Il servizio si è svolto lo scorso fine settimana: gli agenti impegnati nei controlli hanno accertato in un locale pubblico gravi violazioni di legge a carico del gestore il quale, senza la presenza (obbligatoria per legge) della figura del preposto e senza che fosse autorizzato a farlo, offriva ai clienti la possibilità di utilizzare cinque computer portatili per partecipare a giochi d’azzardo. Attraverso questi “totem” era infatti possibile effettuare scommesse su eventi sportivi.

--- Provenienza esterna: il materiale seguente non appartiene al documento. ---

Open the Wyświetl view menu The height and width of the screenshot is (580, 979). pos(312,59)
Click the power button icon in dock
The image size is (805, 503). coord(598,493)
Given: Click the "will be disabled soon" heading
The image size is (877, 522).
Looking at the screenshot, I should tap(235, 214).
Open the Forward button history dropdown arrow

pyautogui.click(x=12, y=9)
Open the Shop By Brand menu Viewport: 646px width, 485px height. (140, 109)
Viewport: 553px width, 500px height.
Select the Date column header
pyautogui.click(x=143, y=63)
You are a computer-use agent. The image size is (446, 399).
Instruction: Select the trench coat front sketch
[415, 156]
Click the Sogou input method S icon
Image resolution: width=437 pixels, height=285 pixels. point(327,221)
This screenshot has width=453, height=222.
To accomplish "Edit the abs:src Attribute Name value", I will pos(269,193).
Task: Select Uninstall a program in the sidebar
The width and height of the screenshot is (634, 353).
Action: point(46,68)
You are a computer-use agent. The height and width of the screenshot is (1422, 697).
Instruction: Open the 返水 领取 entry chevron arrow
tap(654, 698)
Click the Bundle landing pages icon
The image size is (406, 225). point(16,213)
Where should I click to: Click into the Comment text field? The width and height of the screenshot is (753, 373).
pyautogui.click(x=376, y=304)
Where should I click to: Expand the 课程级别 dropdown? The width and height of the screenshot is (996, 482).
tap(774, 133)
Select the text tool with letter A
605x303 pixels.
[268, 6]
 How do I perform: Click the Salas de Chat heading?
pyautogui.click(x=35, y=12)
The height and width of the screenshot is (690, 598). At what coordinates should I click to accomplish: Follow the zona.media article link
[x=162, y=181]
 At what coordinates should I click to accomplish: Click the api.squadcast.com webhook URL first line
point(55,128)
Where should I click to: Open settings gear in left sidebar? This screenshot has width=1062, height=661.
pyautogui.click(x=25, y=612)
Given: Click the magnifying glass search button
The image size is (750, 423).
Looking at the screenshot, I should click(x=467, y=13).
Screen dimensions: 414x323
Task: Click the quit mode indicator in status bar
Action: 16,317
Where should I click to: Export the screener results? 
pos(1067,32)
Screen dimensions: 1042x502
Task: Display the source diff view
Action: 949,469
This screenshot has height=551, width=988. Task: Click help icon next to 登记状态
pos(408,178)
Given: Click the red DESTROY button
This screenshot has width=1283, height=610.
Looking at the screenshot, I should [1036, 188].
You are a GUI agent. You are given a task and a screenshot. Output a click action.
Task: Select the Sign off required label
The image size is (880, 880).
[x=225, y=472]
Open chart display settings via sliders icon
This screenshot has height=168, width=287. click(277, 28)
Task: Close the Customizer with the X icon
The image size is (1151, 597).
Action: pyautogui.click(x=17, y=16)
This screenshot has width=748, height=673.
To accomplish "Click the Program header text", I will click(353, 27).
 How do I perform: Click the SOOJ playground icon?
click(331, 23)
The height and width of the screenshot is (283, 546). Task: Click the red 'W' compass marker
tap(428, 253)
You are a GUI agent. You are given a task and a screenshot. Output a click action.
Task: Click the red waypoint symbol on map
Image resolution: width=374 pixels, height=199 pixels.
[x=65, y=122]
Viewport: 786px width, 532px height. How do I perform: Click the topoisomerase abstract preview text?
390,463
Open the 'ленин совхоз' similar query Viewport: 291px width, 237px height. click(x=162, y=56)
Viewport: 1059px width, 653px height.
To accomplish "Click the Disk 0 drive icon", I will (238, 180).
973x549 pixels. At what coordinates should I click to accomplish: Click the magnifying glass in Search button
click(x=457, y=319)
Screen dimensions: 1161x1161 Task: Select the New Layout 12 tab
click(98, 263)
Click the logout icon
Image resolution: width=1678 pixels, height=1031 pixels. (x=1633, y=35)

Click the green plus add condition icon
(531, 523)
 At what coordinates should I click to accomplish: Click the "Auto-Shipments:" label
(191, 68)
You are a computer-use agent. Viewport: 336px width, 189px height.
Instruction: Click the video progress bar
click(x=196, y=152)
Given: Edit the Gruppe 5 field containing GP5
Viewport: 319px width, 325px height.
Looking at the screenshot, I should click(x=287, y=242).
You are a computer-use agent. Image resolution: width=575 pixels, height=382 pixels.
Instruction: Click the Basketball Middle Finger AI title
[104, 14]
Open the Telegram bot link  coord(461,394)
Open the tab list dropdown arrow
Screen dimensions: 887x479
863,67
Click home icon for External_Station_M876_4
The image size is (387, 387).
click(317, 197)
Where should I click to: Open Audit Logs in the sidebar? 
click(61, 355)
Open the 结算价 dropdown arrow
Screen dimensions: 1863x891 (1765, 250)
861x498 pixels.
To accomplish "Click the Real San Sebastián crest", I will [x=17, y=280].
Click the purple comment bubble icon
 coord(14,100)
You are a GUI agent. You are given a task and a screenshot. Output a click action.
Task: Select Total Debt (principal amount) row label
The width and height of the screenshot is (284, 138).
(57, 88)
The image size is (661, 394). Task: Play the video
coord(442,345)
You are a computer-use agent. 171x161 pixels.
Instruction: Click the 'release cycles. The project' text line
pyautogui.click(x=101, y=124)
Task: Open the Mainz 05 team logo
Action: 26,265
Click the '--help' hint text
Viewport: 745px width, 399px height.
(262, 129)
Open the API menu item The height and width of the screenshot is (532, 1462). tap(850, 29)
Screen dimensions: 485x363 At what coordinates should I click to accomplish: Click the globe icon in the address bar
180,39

I poliziotti della task force hanno proceduto al sequestro amministrativo di tutte le apparecchiature e dello stesso locale, e alla segnalazione alla Aams segnalavano all’Aams (Monopoli di Stato). E’ stata rilevata anche la mancanza totale di autorizzazioni del locale, e ciò – costituendo reato penale – ha fatto scattare la denuncia del proprietgario e del gestore alla magistratura inquirente.

Un altro locale adibito a sala giochi è stato invece sanzionato perchè anche in questo caso la polizia ha rilevato l’assenza del “preposto” indicato nella licenza rilasciata dalla questura di Brindisi.